It sounds like you're asking for an option like "Firefox, please pretend my computer only has 512MB of RAM" that affects all types of caches in Firefox. Or a slider that's like "Make Firefox as fast as possible [------|--] Leave as much RAM for other apps as possible". I don't think such a thing exists.
You can install RAMBack for a "clear all in-memory caches" button. In combination with about:memory, it can help you tell the difference between healthy caching behavior and memory leak bugs. Unfortunately, it skips sqlite-based caches, which are some of the largest.
You can disable Firefox's "Block reported attack sites" and "Block reported web forgeries" to save maybe 15MB of RAM. On the other hand, it's nice to have that extra defense against zero-day attacks.
You can disable Firefox's URL history to save maybe 35MB of RAM, but then you'll lose purple links and the awesomebar (unless you use bookmarks extensively). There used to be a way to tell Firefox to only keep a few weeks of URL history, but I can't find it now.

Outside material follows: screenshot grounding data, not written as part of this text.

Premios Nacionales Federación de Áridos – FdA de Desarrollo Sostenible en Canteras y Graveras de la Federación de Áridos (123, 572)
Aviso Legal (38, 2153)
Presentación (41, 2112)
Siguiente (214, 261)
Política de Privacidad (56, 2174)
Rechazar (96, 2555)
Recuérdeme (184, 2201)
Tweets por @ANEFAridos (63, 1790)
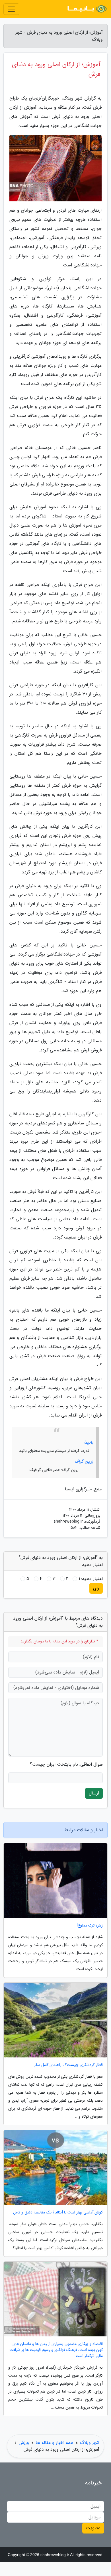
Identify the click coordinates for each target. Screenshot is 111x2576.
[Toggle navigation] (11, 9)
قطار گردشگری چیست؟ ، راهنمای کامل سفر (68, 2065)
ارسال (94, 1793)
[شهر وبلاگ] (86, 9)
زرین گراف (84, 1461)
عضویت (93, 2528)
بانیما (88, 1442)
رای (96, 1588)
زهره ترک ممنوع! (90, 1926)
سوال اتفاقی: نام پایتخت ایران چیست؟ (66, 1764)
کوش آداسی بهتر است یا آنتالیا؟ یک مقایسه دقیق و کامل (58, 2212)
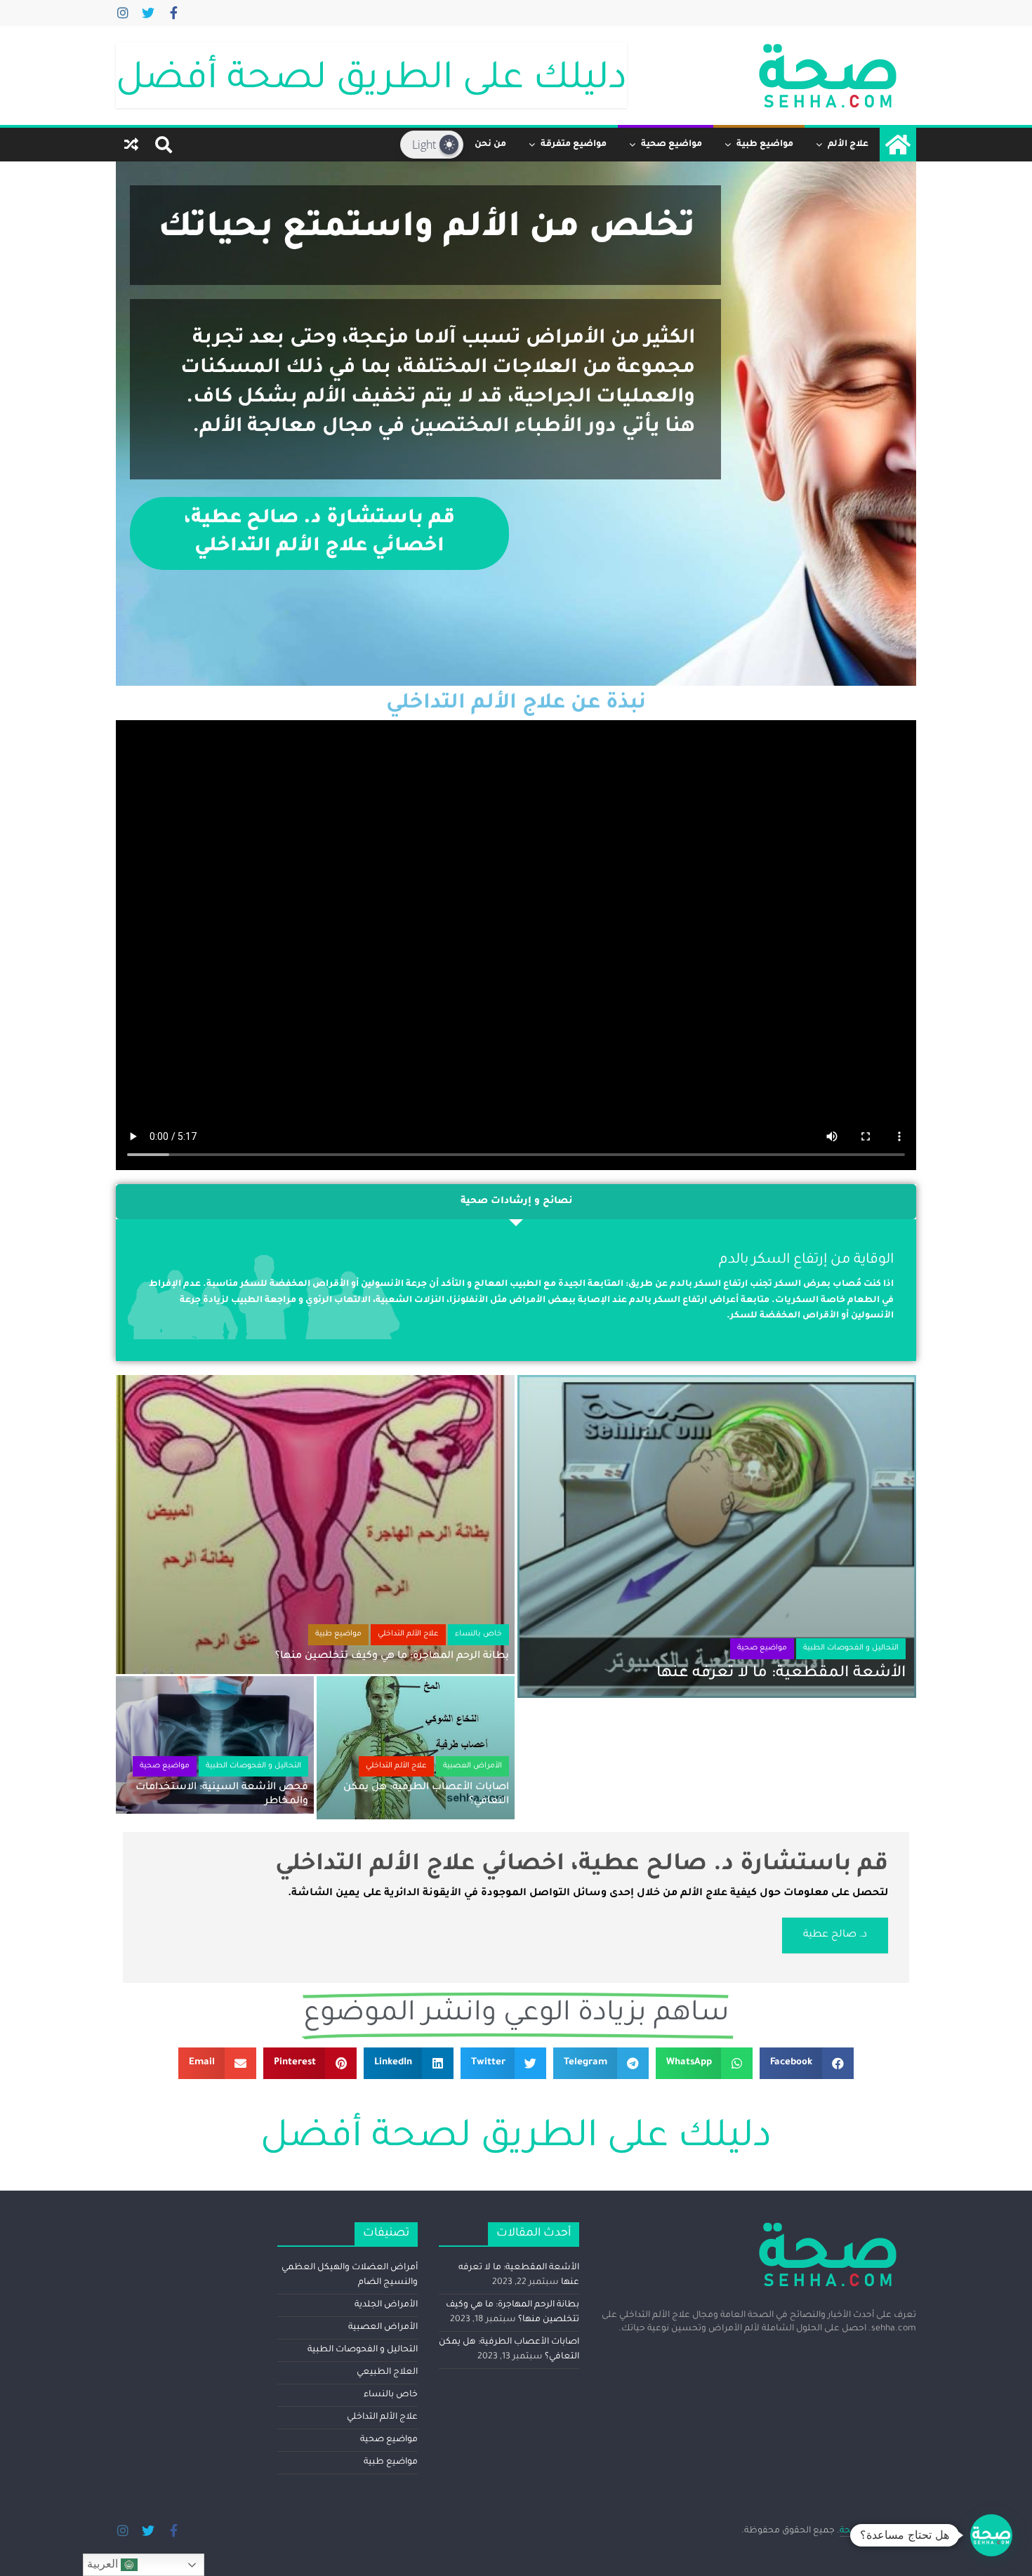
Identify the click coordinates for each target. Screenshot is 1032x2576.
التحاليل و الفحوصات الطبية (851, 1649)
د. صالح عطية (835, 1935)
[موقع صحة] (898, 144)
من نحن (490, 145)
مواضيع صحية (671, 145)
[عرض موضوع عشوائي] (131, 144)
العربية (104, 2564)
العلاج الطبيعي (387, 2372)
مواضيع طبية (764, 145)
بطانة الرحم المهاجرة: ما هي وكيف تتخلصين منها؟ (392, 1656)
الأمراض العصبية (472, 1766)
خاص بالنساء (478, 1635)
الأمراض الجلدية (386, 2305)
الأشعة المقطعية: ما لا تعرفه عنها (781, 1674)
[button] (807, 2063)
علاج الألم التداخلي (408, 1635)
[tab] (516, 1201)
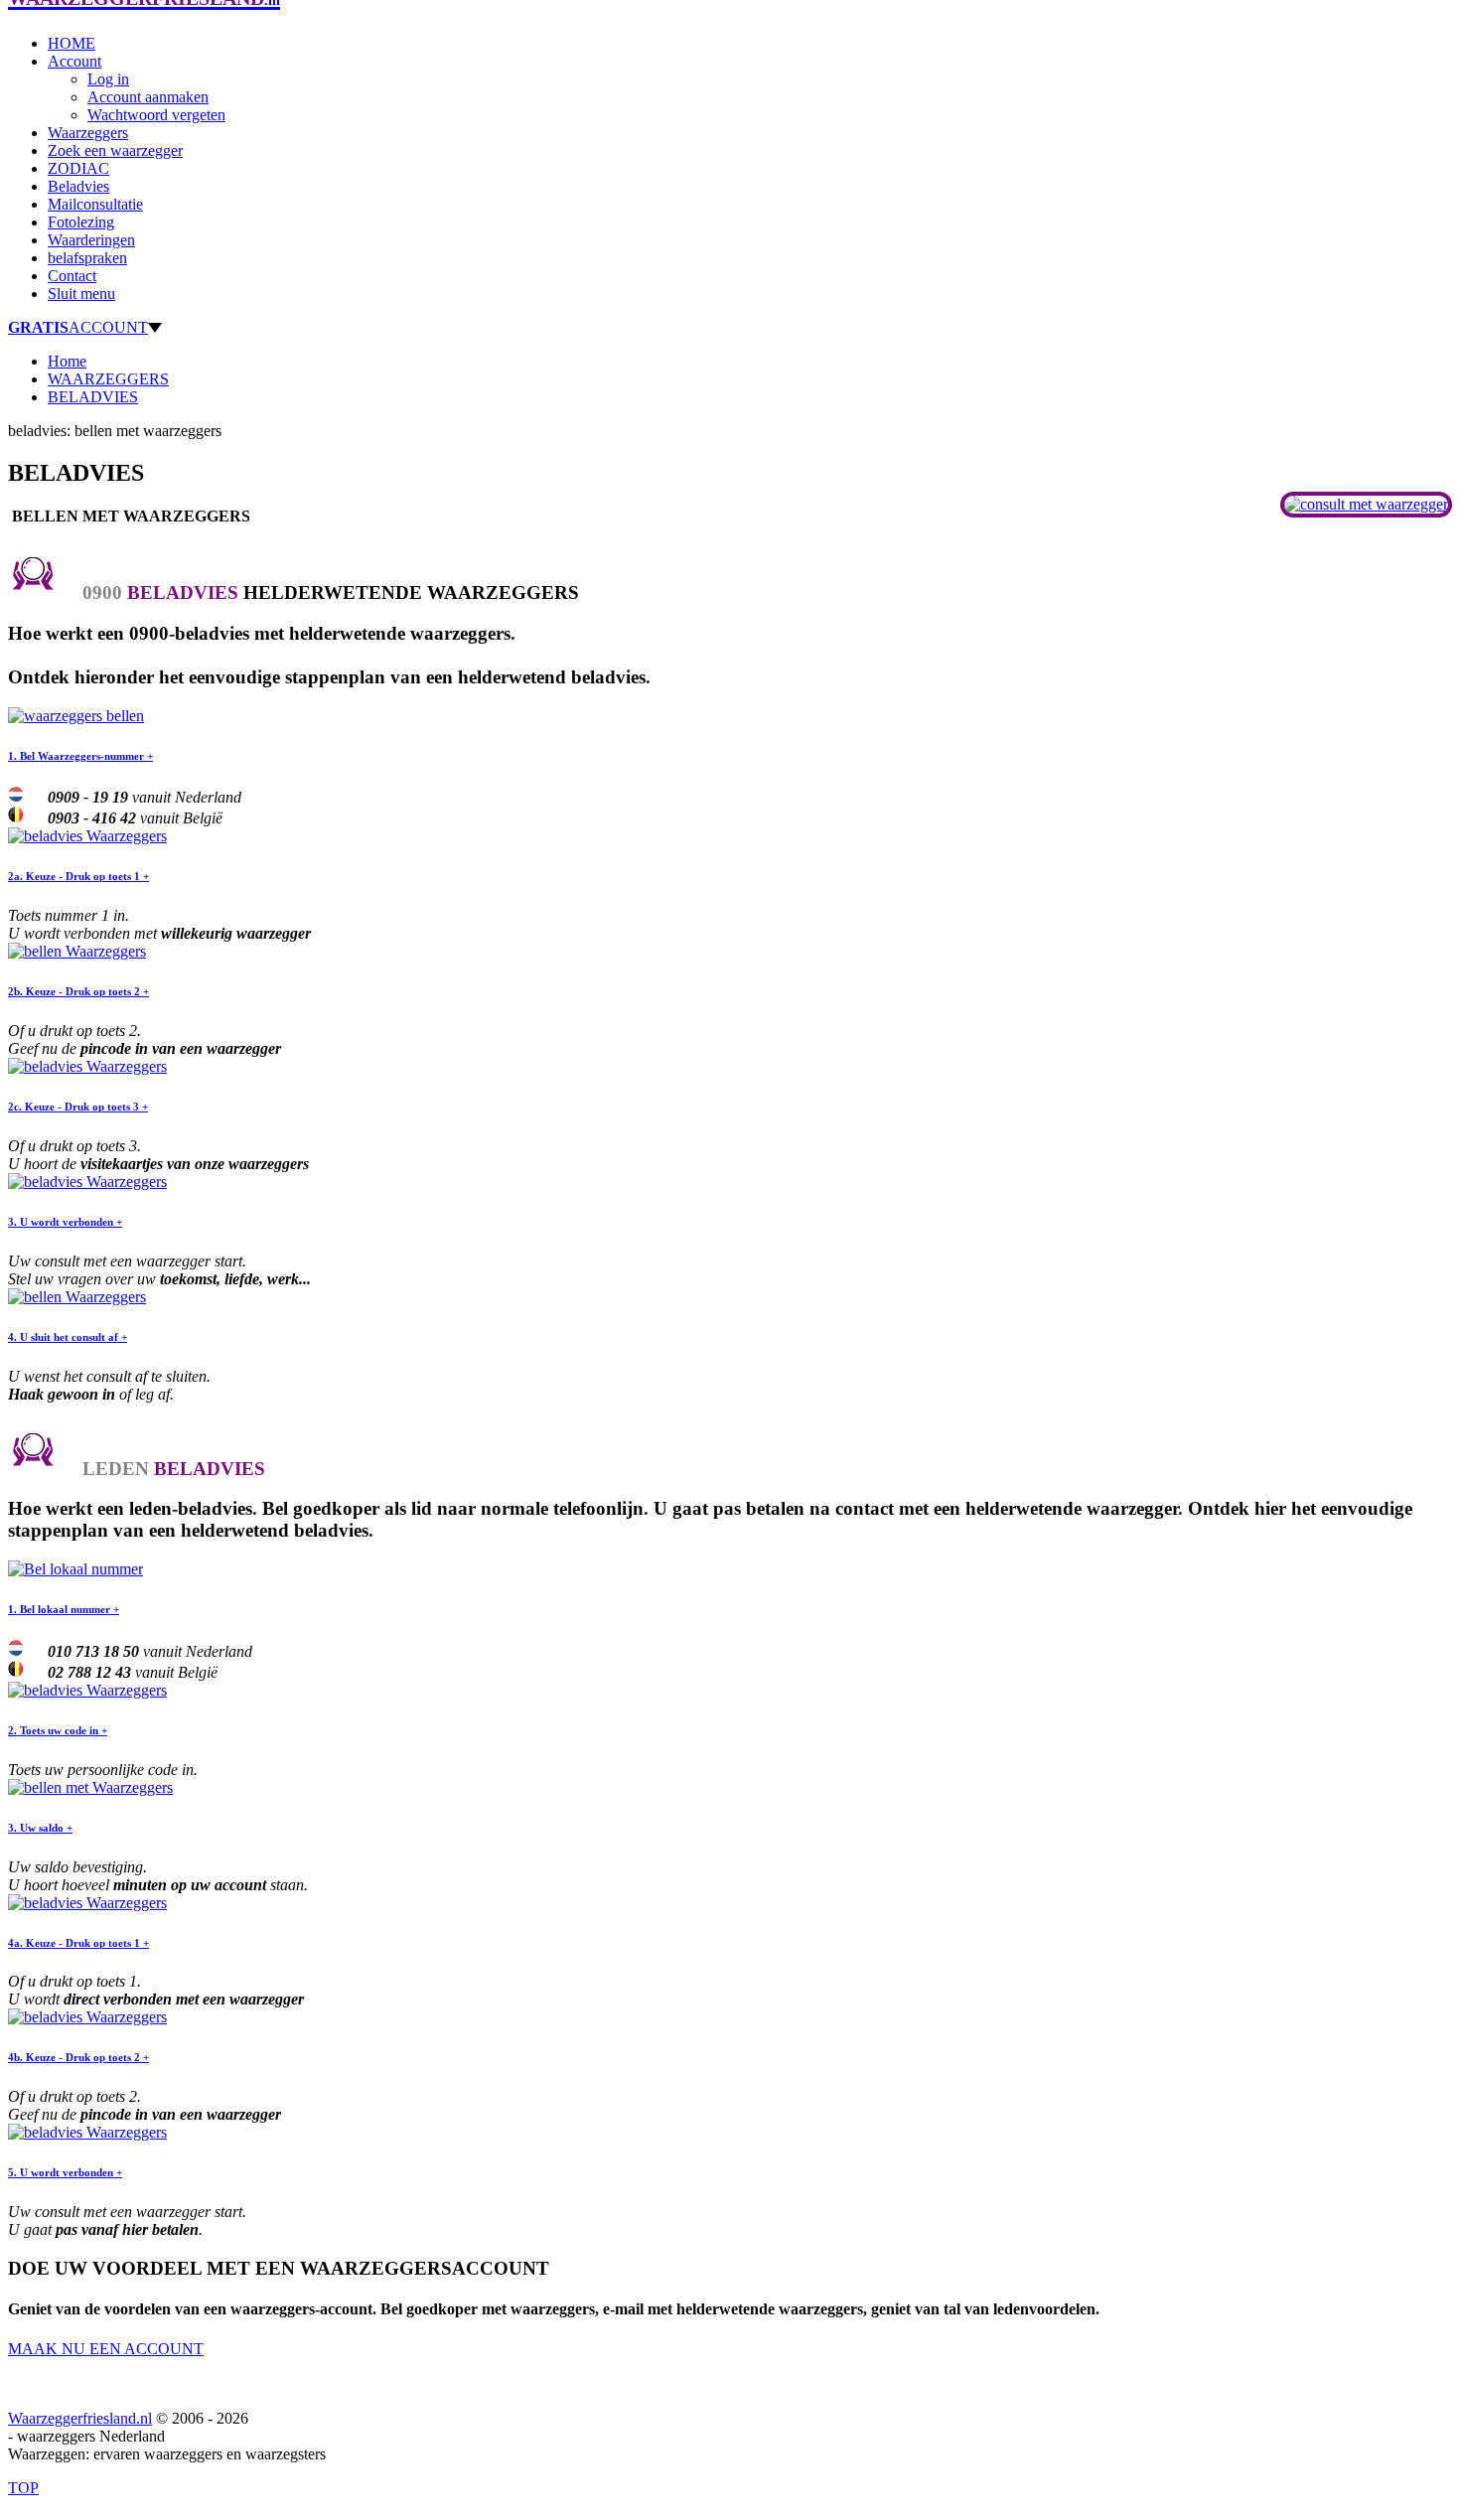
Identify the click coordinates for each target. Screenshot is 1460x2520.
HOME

You can lower browser.sessionhistory.max_total_viewers from "8 if there's enough RAM" to 1 or 2. This controls how many navigated-away pages Firefox will keep in memory with their complete state (rather than just scroll position and form data). I'd advise against lowering it all the way to 0, because if you accidentally click a link or close a tab, restoring the page from bfcache is not only faster but also significantly less likely to lose page state (especially on AJAXy pages).
If you use session restore, you can instruct Firefox to only load restored tabs once you switch to them, by setting browser.sessionstore.max_concurrent_tabs to 0.